Acacia lasiocarpa, commonly known as dune Moses and known by the Noongar peoples as panjang or pajang, is a species of flowering plant in the family Fabaceae and is endemic to the south-west of Western Australia. It is a shrub, often with spiny branchlets, with pinnatipartite leaves, usually with spherical heads of golden yellow flowers and flat or wavy pods.

==Description==
Acacia lasiocarpa is a shrub that typically grows to a height of 0.15–1.5 m and has branchlets with up to a single spine per leaf base, or sometimes a few or none. The leaves are pinnatipartite, with one pair of pinnae 1–10 mm long on a petiole up to about 0.5 mm long. Each pinna has two to eight pairs of pinnules 1–5 mm long, 0.5–1 mm wide, usually green, sometimes hairy, with the edges turned down or rolled under. There is a stalked gland up to 0.5 mm long in the axils of the pinnae. The flowers are borne in one or two usually spherical heads on peduncles 2–12 mm long, each head with 16 to 50 golden yellow flowers.

==Taxonomy==
Acacia lasiocarpa was first formally described in 1837 by the George Bentham in Enumeratio plantarum quas in Novae Hollandiae ora austro-occidentali ad fluvium Cygnorum et in sinu Regis Georgii collegit Carolus Liber Baro de Hügel from specimens collected in the Swan River Colony by Charles von Hügel. The specific epithet (lasiocarpa) means 'woolly-fruited'.
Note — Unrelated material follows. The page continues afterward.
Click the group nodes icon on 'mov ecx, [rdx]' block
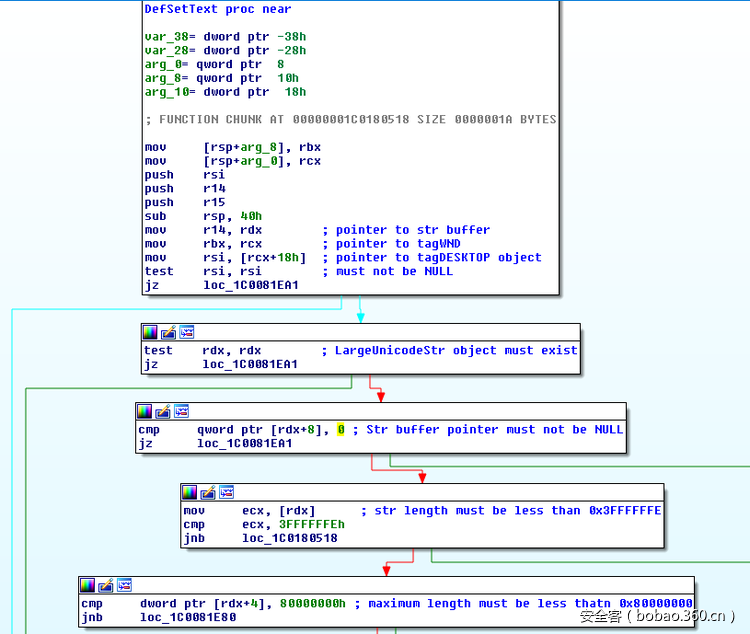 pos(226,492)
In 1975, Bruce Maslin described five varieties of A. lasiocarpa in the journal Nuytsia, and the Australian Plant Census accepts three varieties:
- Acacia lasiocarpa var. bracteolata Maslin has two to three pairs of pinnules 2–5 mm long, the pinnae 2–6 mm long, heads of 16 to 27 flowers from June to October, and glabrous, more or less flat pods.
- Acacia lasiocarpa Benth. var. lasiocarpa has four to eight pairs of pinnules, the pinnae 3–10 mm long, heads of 25 to 50 flowers from June to October.
- Acacia lasiocarpa var. sedifolia (Meisn.) Maslin (previously known as Acacia cygnorum var. sedifolia Meisn.) has two to three pairs of pinnules 1–2 mm long, the pinnae 2–6 mm long, heads of 16 to 27 flowers from June to September, and hairy, wavy pods,.
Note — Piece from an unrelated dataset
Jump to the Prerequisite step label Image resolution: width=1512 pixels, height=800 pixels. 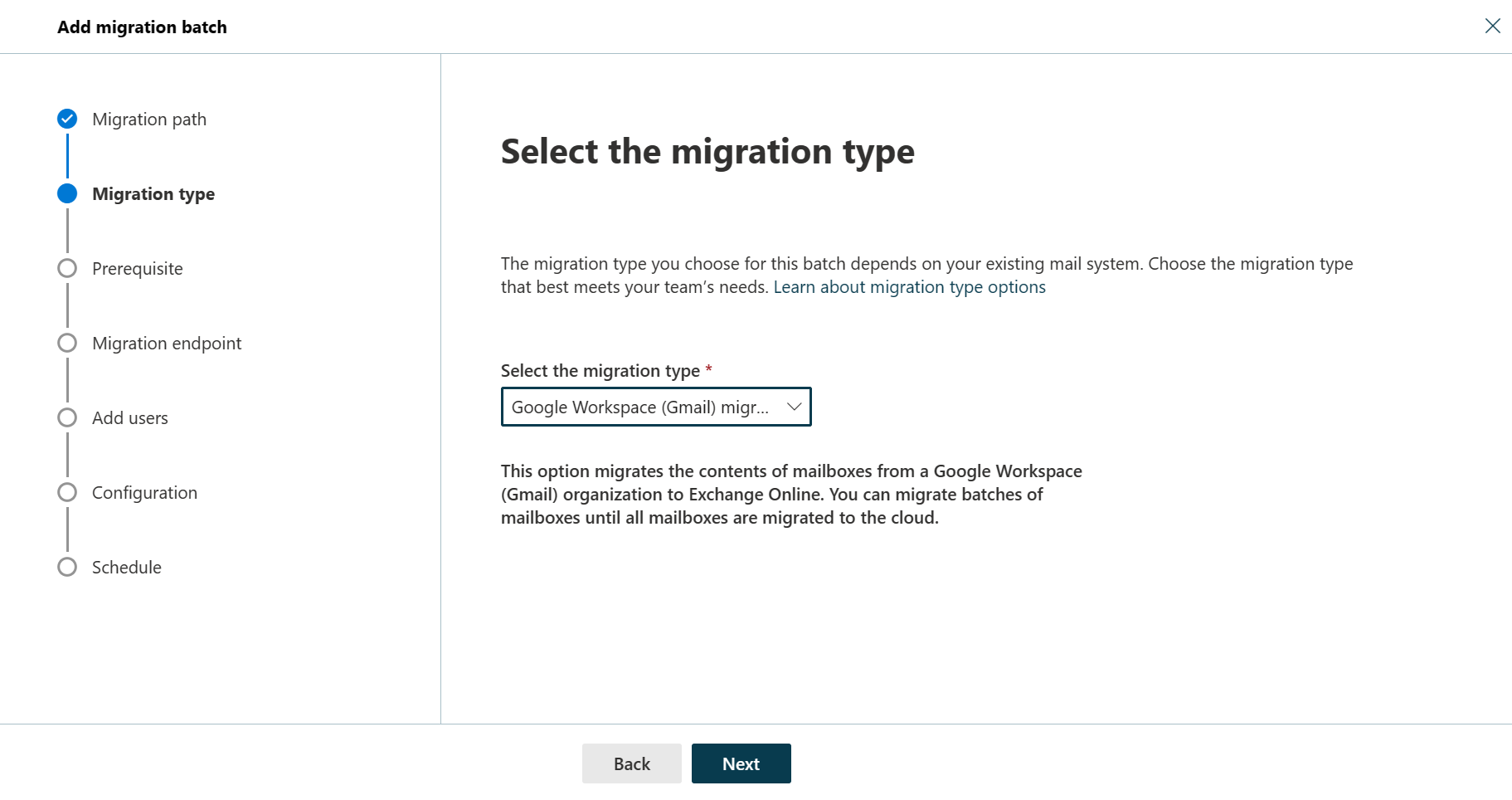coord(138,269)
==Distribution and habitat==
This species of wattle in widespread in the south-west of Western Australia, from Kalbarri to near Esperance.
- Var. bracteolata is widespread from near Eneabba and Harvey and south-east to Amelup and near Esperance.
- Var. lasiocarpa occurs from Kalbarri and south to Mandurah, also at Bunbury, extending inland to Coorow.
- Var. sedifolia occurs from Carnamah south to the Stirling Range and Fitzgerald River National Park.

==Conservation status==
Acacia lasiocarpa and all three varieties are listed as 'not threatened' by the Government of Western Australia Department of Biodiversity, Conservation and Attractions.